More than 6,000 NHS “jobs” in the South West could be saved if major changes go ahead to staff pay, and terms and conditions, it has been claimed.
The controversial South West Consortium of NHS trusts has published two “discussion” documents exploring the challenges it claims the NHS is facing and why action needs to be taken to address them.
As previously reported, the consortium – described as a “cartel” by unions – is considering breaking away from the national Agenda for Change framework.
The new documents are a clear move by the consortium to try and build a case for drawing up its own regional version of the pay framework, although it has stressed no decisions have yet been made.
Dorset Healthcare Foundation Trust has become the latest organisation to pay a £10,000 membership fee to join the group, taking the total number of NHS trusts involved to 20. Together, they employ 68,000 NHS staff across the South West.
Within the documents, the consortium claims a more “fit for purpose” system of pay and terms and conditions could safeguard more than 6,000 jobs in the region.
Some of the potential ways the consortium believes it could save money include reducing annual leave, changing consultant on-call supplements, adding extra working hours, reducing incremental pay, and reducing sick pay benefits.
The changes would be applied not just to staff on Agenda for Change but also to all grades of doctors, board directors, very senior managers, bank and agency staff and interim workers.
One of the documents states: “The alternative to addressing pay, terms and conditions is a wholesale reduction in headcount which, in potentially compromising minimum staffing levels and therefore patient safety, is extremely undesirable and costly.”
A full business case for the changes, which will also contain a series of recommendations, will be presented to each of the group’s trusts for discussion by their borads later this year.

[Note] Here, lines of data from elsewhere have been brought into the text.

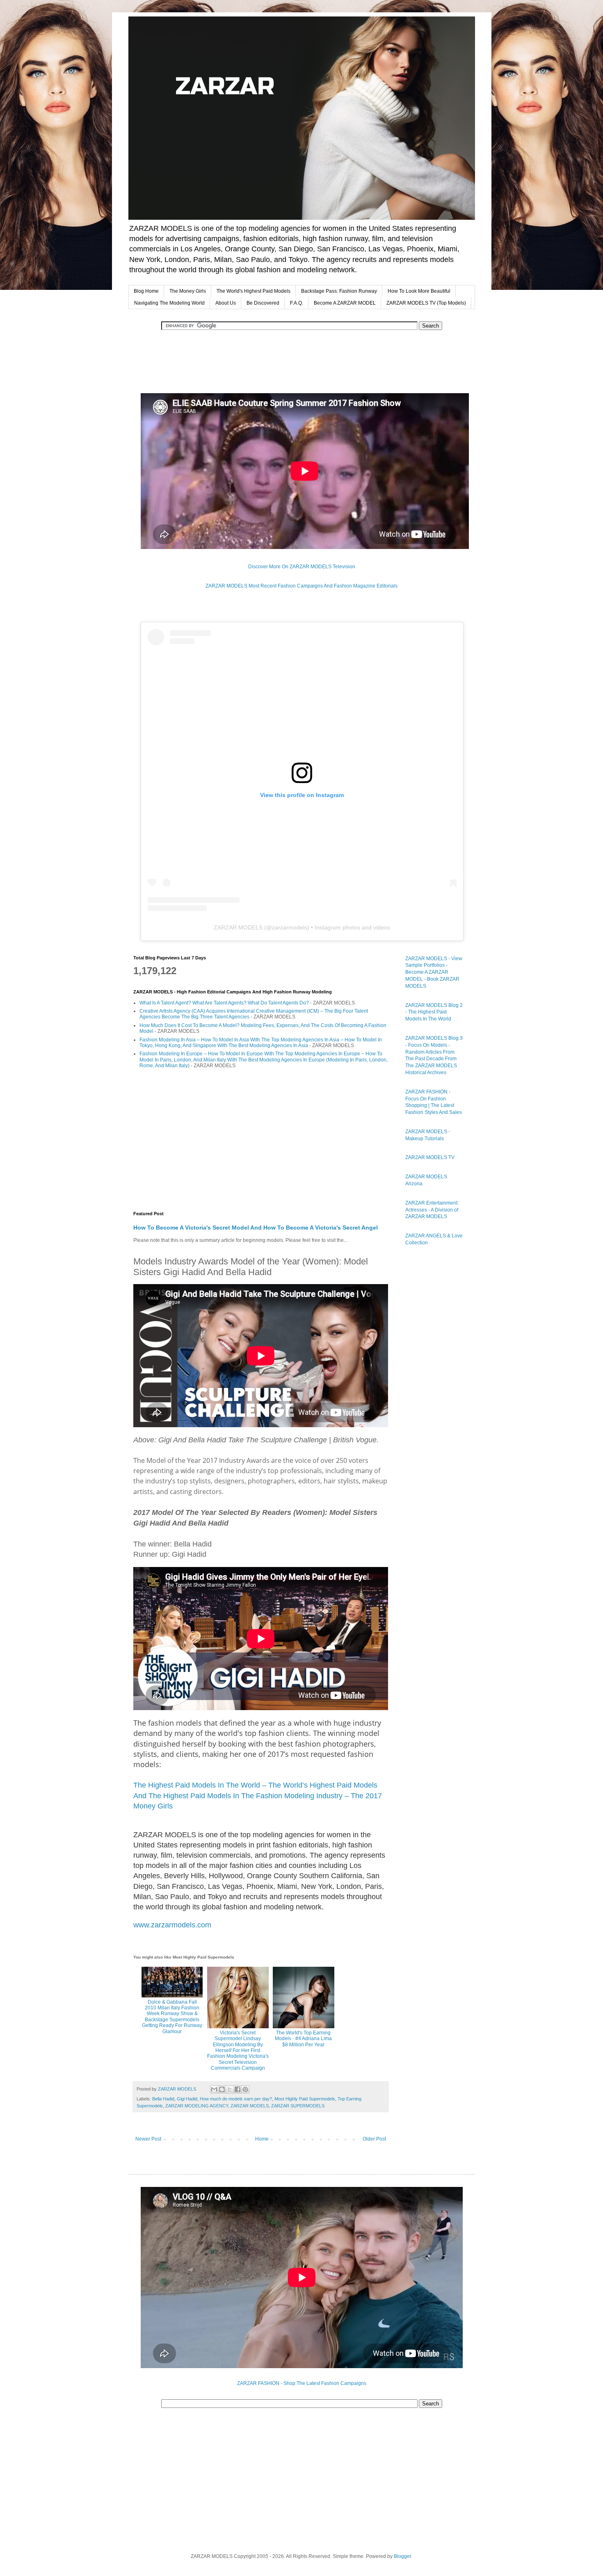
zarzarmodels (289, 927)
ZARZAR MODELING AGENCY (196, 2105)
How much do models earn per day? (236, 2098)
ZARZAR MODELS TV (430, 1157)
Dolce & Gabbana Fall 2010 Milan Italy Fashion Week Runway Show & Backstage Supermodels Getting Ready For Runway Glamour (172, 2016)
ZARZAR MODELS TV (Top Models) (426, 303)
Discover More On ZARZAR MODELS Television (301, 566)
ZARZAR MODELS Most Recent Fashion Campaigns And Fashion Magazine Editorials (301, 586)
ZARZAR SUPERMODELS (297, 2105)
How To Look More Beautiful (419, 291)
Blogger (402, 2556)
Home (262, 2139)
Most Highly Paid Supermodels (304, 2098)
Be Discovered (263, 303)
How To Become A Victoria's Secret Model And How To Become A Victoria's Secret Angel (255, 1227)
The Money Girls (187, 291)
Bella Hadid (163, 2098)
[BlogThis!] (222, 2089)
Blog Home (146, 291)
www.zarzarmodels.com (172, 1925)
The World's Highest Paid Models (253, 291)
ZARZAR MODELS (238, 927)
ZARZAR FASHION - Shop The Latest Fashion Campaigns (301, 2383)
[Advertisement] (301, 360)
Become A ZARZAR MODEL (345, 303)
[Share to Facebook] (237, 2089)
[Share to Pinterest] (245, 2089)
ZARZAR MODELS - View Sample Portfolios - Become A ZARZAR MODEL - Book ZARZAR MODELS (433, 972)
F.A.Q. (296, 303)
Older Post (374, 2139)
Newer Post (148, 2139)
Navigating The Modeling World (169, 303)
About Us (225, 303)
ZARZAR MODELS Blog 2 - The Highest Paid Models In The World (434, 1012)
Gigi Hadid (187, 2098)
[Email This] (214, 2089)
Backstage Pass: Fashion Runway (339, 291)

The consortium has said it remains committed to national negotiations on changes to Agenda for Change. Unions, however, have accused the 20 trusts in the consortium of undermining those talks.

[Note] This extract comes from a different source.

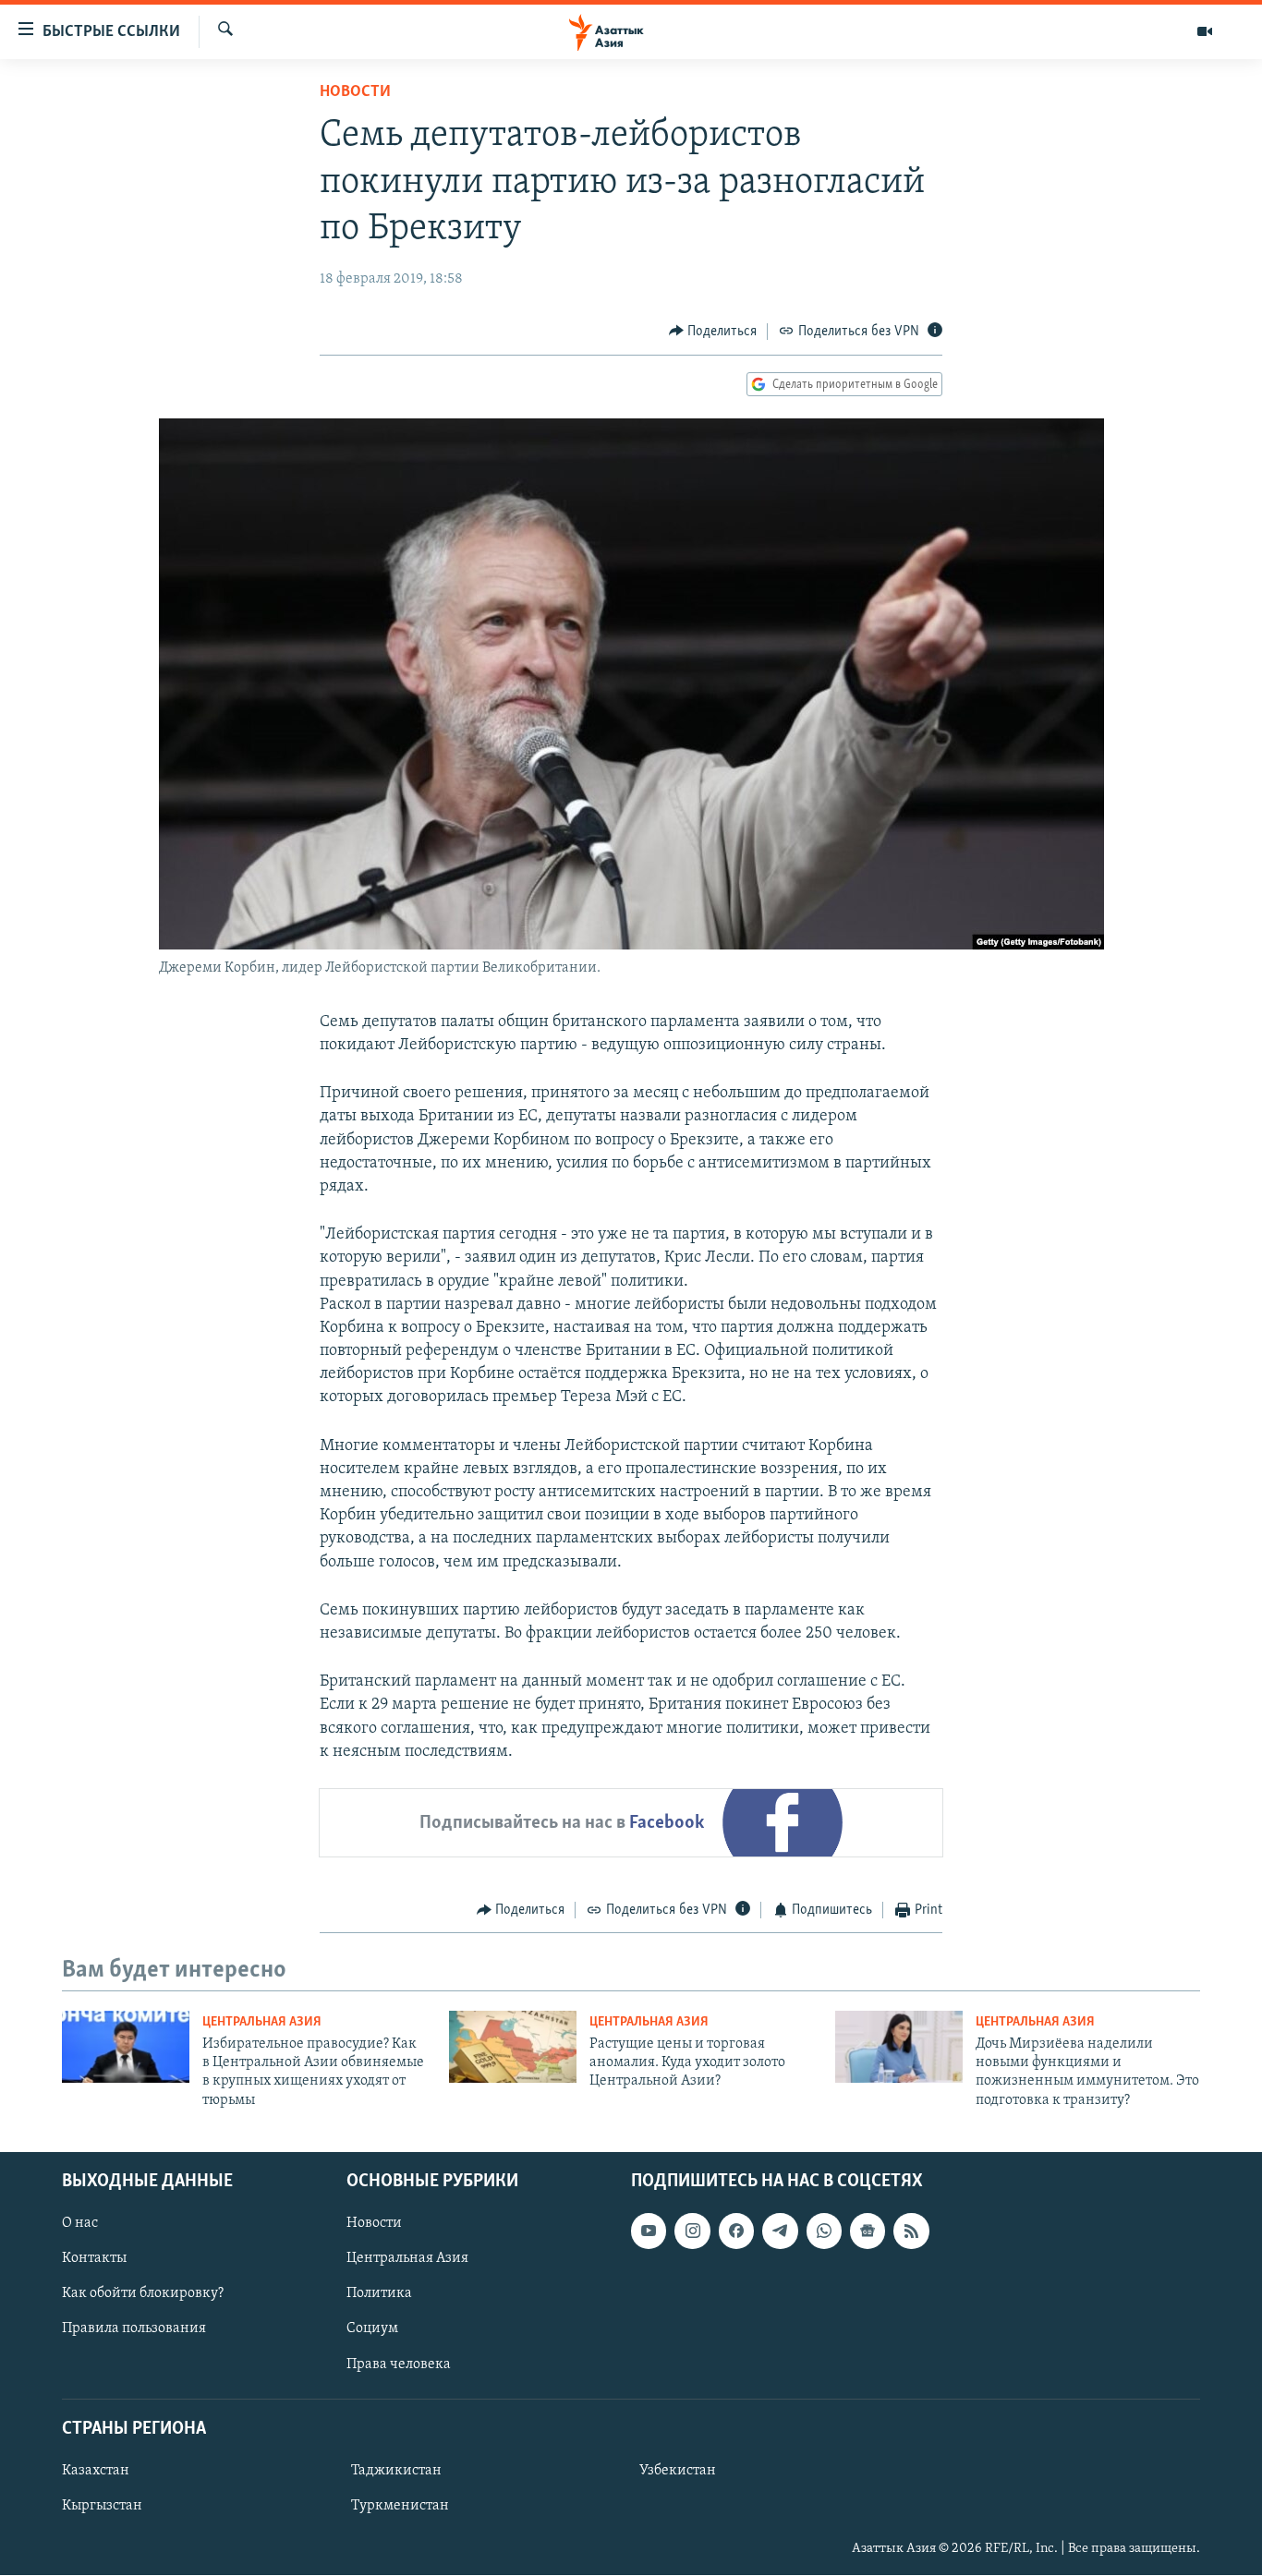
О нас (80, 2223)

Christina McAnea, chair of the NHS staff-side council and Unison’s head of health, said: “This organisation has no status, or authority to enter into negotiations, and the trades unions will not be engaging with any proposals made by the cartel to cut pay, terms and conditions of our members.”
She warned the changes being mooted could harm, rather than help, the NHS in the South West, and also criticised the money trusts were spending on setting up the consortium.
“It beggars belief that at a time of financial constraint across the NHS, 20 trusts have ploughed £200,000 into a scheme whose only outcome will be to penalise hard-working staff,” she said. “This short term fix designed to address cost pressures is a negative move for employers, staff and patients.”
Poole Hospital Foundation Trust chief executive Chris Bown, who is chair of the consortium, said: “Consortium trusts are fully supportive of the national negotiations between employer representatives and unions.
“We believe we can and should work in the background as these discussions continue to give us the best opportunity to be sustainable organisations in the years ahead.”
But a Department of Health spokesman strongly hinted about a belief in the department that the cartel had come about because unions were dragging their heels in negotiations, saying that some NHS trusts were “frustrated” a national deal had not been reached on Agenda for Change proposals over the past 18 months.
“The need for local negotiations could be significantly reduced if the NHS staff council were able to bring national negotiations to a swift and successful conclusion,” he said.